▶ **Exercise description**
From the column below, list every member of the Murphree family whom it names.

▶ **Excerpt to read**
Bobby Buggs has been posting a lot of old photos on Welcome to Gadsden Facebook page at facebook.com/groups/Gadsden), The Vagabond will include one of his photos this week.
Last week The Vagabond mentioned that Laura Dunning Elliott was hunting for the names of the two ladies that played a part of the capture of Union soldiers. The names were found and more to the story is added. This is the entire story as written by Laura Dunning Elliott:
“This incident is recorded in the biography of General Nathan Bedford Forrest, although I exercised quite a bit of creative license in my version. Wi-nnie Mae (Murphree) Bynum was recognized by the State of Alabama as a heroine of the Civil War. She is buried in Ellis County Tex. Celia Murphree Reneau is buried at Antioch Methodist in Oneonta.
“On May 1, 1863, 18-year old Winnie and her 21-year old sister Celia were sent to care for their brother’s wife, Arminda Murphree, who had just given birth to a beautiful baby girl. Their brother, Arminda’s husband, was away fighting in the Confederate Army, and Arminda was happy for the help and company. The girls’ younger brother Aaron drove them out to Arminda’s cabin, which was located about 18 miles east of Blountsville, Ala. The trio traveled in a buckboard wagon drawn by two mares, each with a young mule colt alongside.

▶ **Supplied data**
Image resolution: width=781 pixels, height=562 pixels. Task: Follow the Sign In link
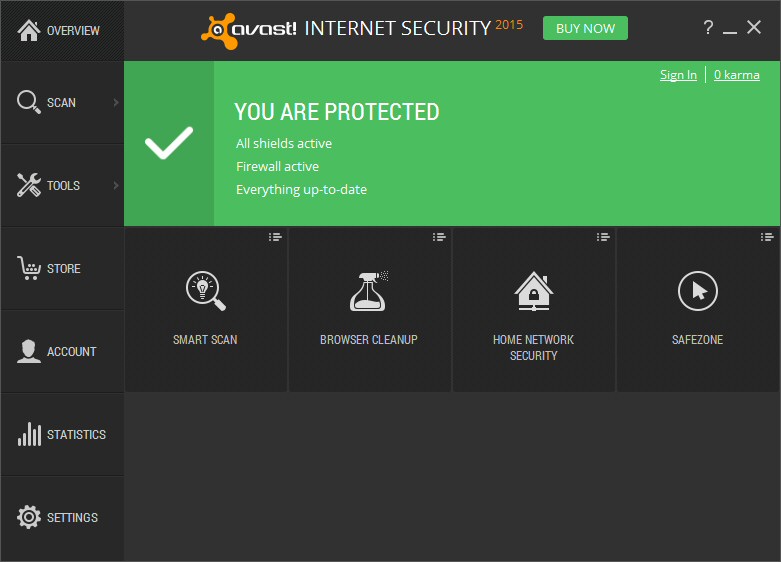pos(678,75)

▶ **Written solution**
- Winnie Mae (Murphree) Bynum
- Celia Murphree Reneau
- Arminda Murphree
- Aaron